INSTRUCTIONS>
1. Rewrite the stretch of the Welsh sugar tax article from "In plenary on" through "on sugary drinks.", changing "levy" to "tax".
2. Write the next part of the Welsh sugar tax article, picking up right after its last sentence.

DOCUMENT SECTION>

[Start of Attachment]

Not so sweet? Debating a Welsh sugar tax

8 December 2015

Article by Megan Jones, National Assembly for Wales Research Service

picture of lumps of sugar

Image from Pixabay. Licensed under the Creative Commons.

In plenary on Wednesday, Assembly Members will take part in a debate on the introduction of a sugar tax. The non-government motion for debate tabled by Elin Jones, proposes that:

The National Assembly for Wales:

Calls on the Welsh Government to bring forward proposals to use new taxation powers under the Wales Act 2014 to allow the next Welsh Government to introduce a levy on sugary drinks.

Sugar Tax

A sugar tax involves increasing the price of sugary foods and/or drinks, such as soft drinks, with the aim of decreasing the consumption of such products.

A number of European countries have already introduced additional taxes on sugary or fatty foods. An additional tax on sweets, chocolate, cocoa-based products, ice cream and ice lollies has been in place in Finland since 2011, as well as a separate additional tax on soft drinks. In the same year, Hungary introduced an additional tax on products such as soft drinks, energy drinks and pre-packed sweetened products, salty snacks and condiments. France introduced a tax on all drinks with added sugar or artificial sweeteners in 2012.

[End of Attachment]

SOURCE MATERIAL>
[Start of Attachment]

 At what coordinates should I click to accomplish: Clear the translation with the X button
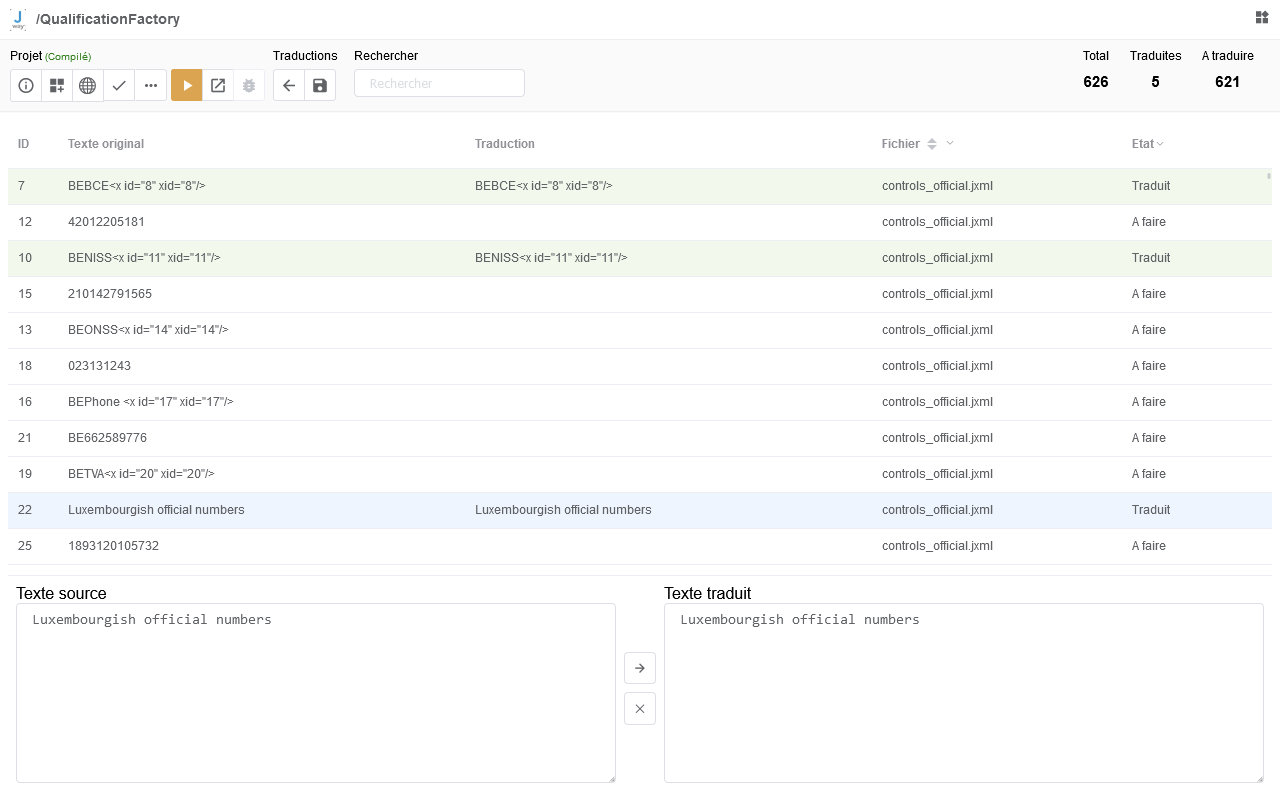point(640,708)

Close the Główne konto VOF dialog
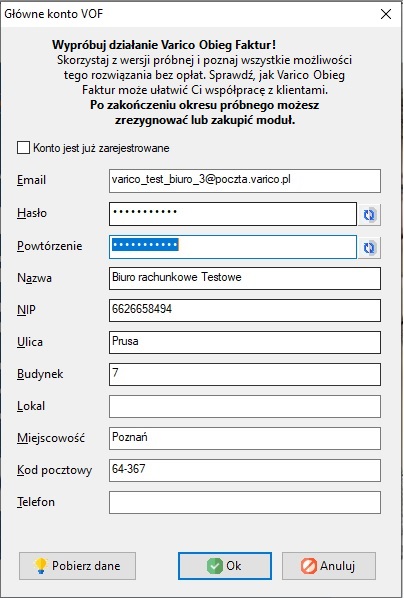click(x=386, y=14)
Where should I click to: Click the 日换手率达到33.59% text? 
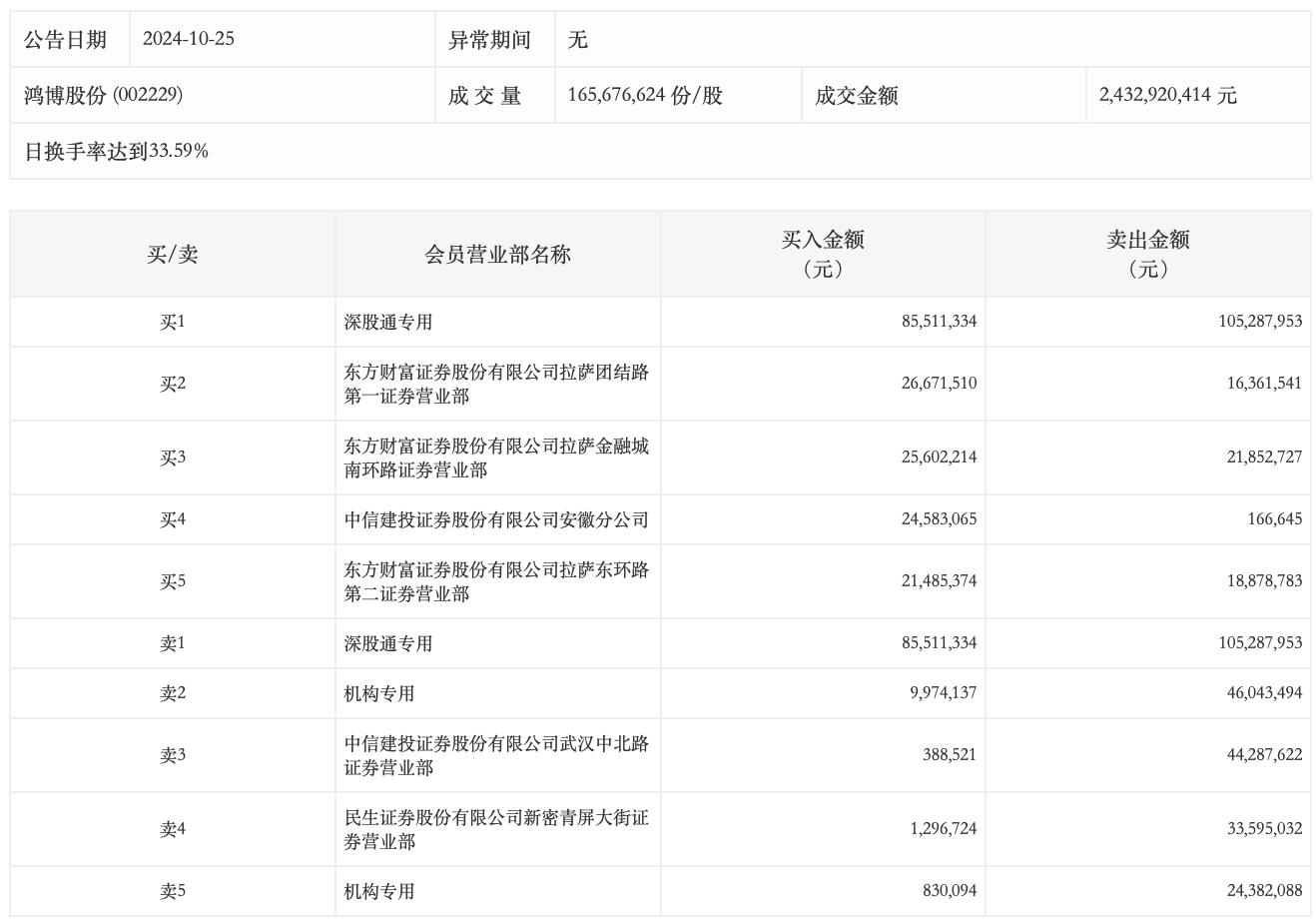click(x=116, y=152)
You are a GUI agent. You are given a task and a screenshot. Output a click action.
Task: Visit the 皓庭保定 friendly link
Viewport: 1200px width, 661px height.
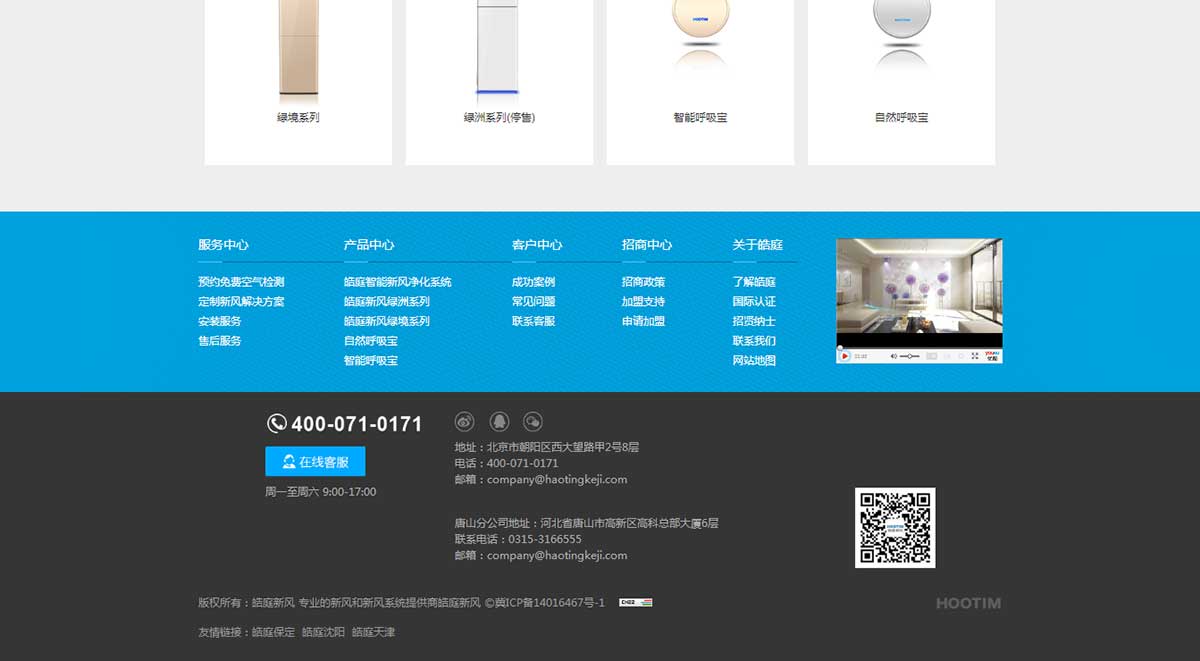pyautogui.click(x=273, y=632)
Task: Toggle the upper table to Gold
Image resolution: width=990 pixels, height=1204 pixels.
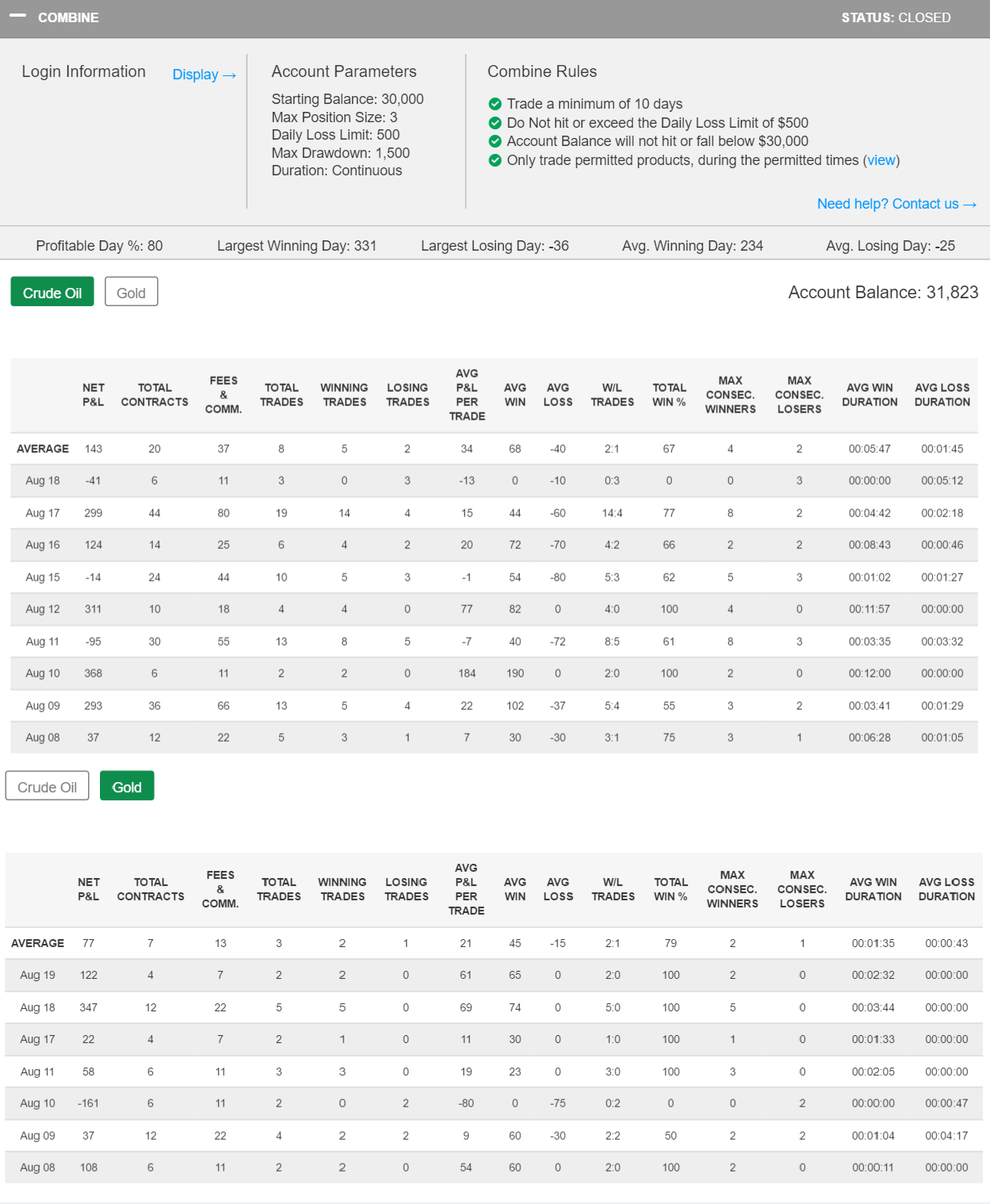Action: 131,292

[End of Attachment]

RESULTS>
1.
In plenary on Wednesday, Assembly Members will take part in a debate on the introduction of a sugar tax. The non-government motion for debate tabled by Elin Jones, proposes that:

The National Assembly for Wales:

Calls on the Welsh Government to bring forward proposals to use new taxation powers under the Wales Act 2014 to allow the next Welsh Government to introduce a tax on sugary drinks.

2.
Wales

At present, the National Assembly for Wales does not have the general power to impose new taxes, such as the sugar tax. However, the Wales Act 2014 gives the Welsh Government the power to introduce new devolved taxes, but only with the prior agreement of the UK Government, through an Order in Council. Therefore, the Welsh Government could, with the support of the UK Government, use its new fiscal powers as a means of introducing a sugar tax in Wales.

The idea of a sugar or ‘pop tax’ has attracted some support from stakeholders including the British Medical Association (BMA) in its Food for Thought report, and the Royal College of Paediatrics and Child Health (RCPCH) in its manifesto Child Health Matters, as well as celebrity chef Jamie Oliver.

During a debate on obesity in the National Assembly in May 2015, the First Minister, Carwyn Jones, stated that a sugar tax was ‘an interesting idea’, but ‘not sufficient on its own’, to deal with the problem of childhood obesity.

UK Position

In October 2015 Public Health England (PHE) published a review of the evidence concerning measures to reduce sugar consumption. The review, Sugar reduction: the evidence for action, concludes that a range of factors are contributing to increased sugar consumption, and that a correspondingly broad range of measures is needed in response, such as action to address:

  • price promotions in shops and restaurants
  • the marketing and advertising of high sugar products to children
  • the sugar content in and portion size of everyday food and drink products

Additionally the review considers a tax or a levy, as a means of reducing sugar intake, but suggests that tackling marketing, pricing and food content may be more effective.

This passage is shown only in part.